Requirement 1
In the article on China's foreign trade, at which port were the SAIC Motor cars waiting to be shipped overseas?
Requirement 2
Please write the next few paragraphs of the article on China's foreign trade, picking up after its final sentence.

Quoted passage
.....
SOURCE / ECONOMY
China’s foreign trade may drop 20 percent in Q2: analysts
Published: Apr 02, 2020 10:23 PM

Over 3,000 cars made by the SAIC Motor wait to be shipped overseas, including to the UK, Australia and Philippines, at a dock in the port of Lianyungang in East China's Jiangsu Province on Monday. Lianyungang has been expanding shipping lines to Australia, Southeast Asia and Europe this year, largely promoting vehicle exports. Photo: IC


Foreign trade companies in China are gradually returning to normal as more than 75 percent of China's major importers and exporters having recovered over 70 percent of their operational capacity, data released by the Ministry of Commerce (MOFCOM) revealed on Thursday. 

This should be a reassuring sign that Chinese trade companies are improving their performances, after the government and the businesses are scrambling to deal with the fallout from the coronavirus pandemic. 

As of March 30, 75.6 percent of China's major importer and exporters had recovered up to 70 percent of their previous operational capacity, up 4.2 percentage points from  the previous week, MOFCOM official Liu Changyu said at a routine press conference in Beijing. 

Activity in Central China's Hubei Province, which bore the brunt of the disease in the Chinese mainland, but where the outbreak is now put under control, still lags behind the rest of the nation, where about 50 percent of import/export firms had recovered  70 percent of operational capacity, Liu said.  

Liu Xuezhi, an economist at the Bank of Communications, said that many export-orientated firms will be dealing backlogs from unfulfilled orders when coronavirus peaked in China in middle February. 

"The good thing is, as manufacturing returns to normal, the risk of an industrial shift [overseas] is low," Liu told the Global Times. 

But, said Liu, there is an even bigger challenge ahead as China's exporters may run short of orders as coronavirus spreads globally, which might force some companies to shut down later.
.....
Data extract

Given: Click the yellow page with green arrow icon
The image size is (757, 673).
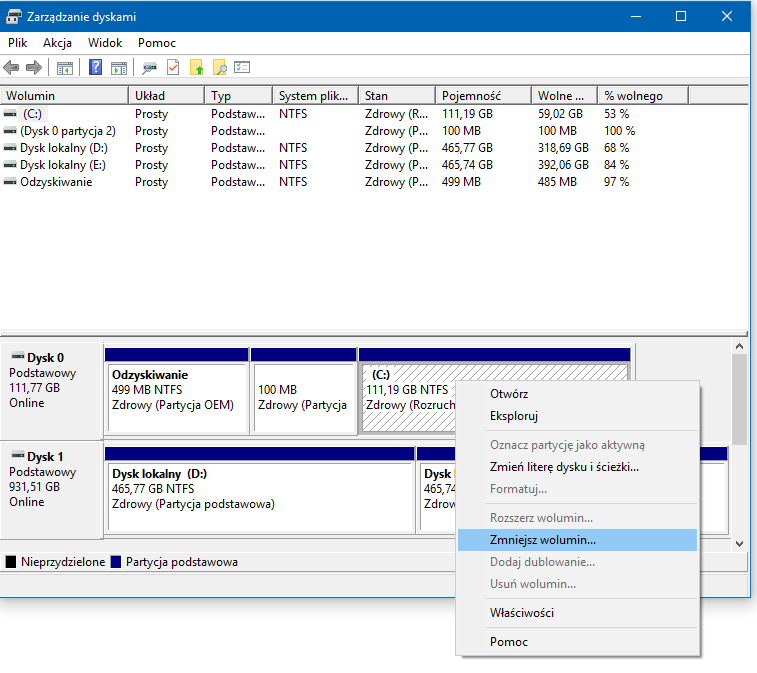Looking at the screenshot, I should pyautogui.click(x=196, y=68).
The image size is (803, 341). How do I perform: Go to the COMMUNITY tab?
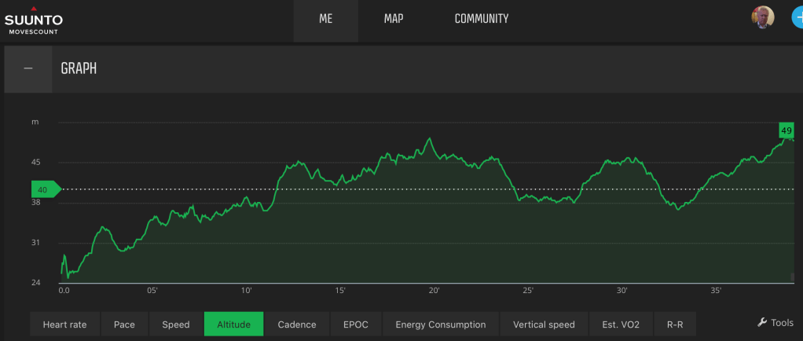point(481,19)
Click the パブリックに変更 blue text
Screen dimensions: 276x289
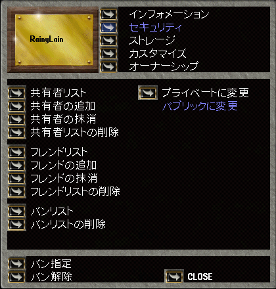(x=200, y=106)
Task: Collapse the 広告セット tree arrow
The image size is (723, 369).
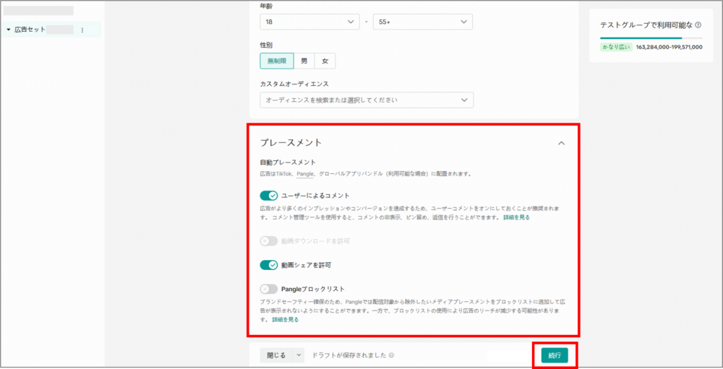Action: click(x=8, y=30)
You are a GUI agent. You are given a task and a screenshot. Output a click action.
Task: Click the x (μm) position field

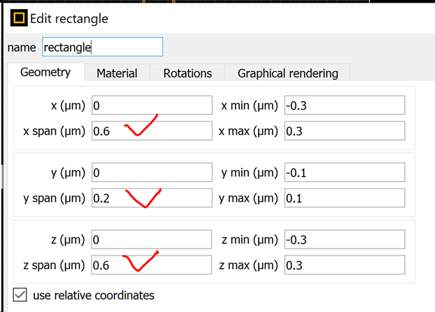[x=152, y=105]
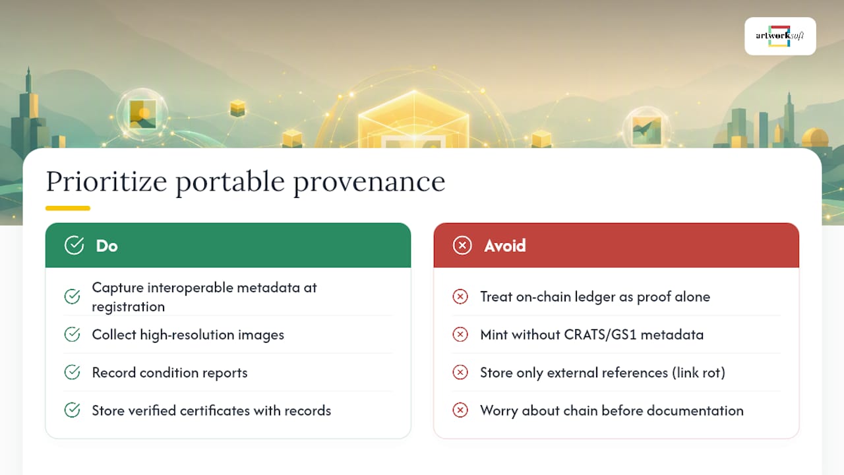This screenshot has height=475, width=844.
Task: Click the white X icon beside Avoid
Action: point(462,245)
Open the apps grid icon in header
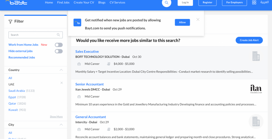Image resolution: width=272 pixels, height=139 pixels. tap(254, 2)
.....
Written answer 1
The port of Lianyungang in East China's Jiangsu Province.

Written answer 2
Some company representatives reached by the Global Times expressed similar concerns over dwindling orders. Duan Lianmin, chairman of a glass factory in Shenzhen, South China's Guangdong Province, told the Global Times on Thursday that her company's capital chain has improved, but is still strained due to the cancelation of orders from US and Europe. Her factory reopened in mid-March. 

The suspension of large trade fairs, important platforms for importers and exporters to access to potential clients, also exacerbate such woes, industry insiders said.

Xie Yuan, a manager of a Guangzhou-based shoemaker, told the Global Times that his company will have difficulties if foreign orders continue to plunge. His company manufacturers products for firms in Japan, Italy and Canada.  

"I planned to attend trade fairs in Indonesia and Shanghai, which were scheduled for March and April. But the events were postponed to the second half of 2020," Xie said. 

Liu anticipates that as coronavirus spreads across the globe, China's export volume might decline up to 20 percent in the second quarter year-on-year. China's dollar-denominated exports slumped by 17.2 percent in the first two months, customs data showed. 

"Judging by how the coronavirus evolved in China, the global pandemic is unlikely to turn a corner until the end of April or May, which means China's exports might rebound strongly in the third quarter," he said.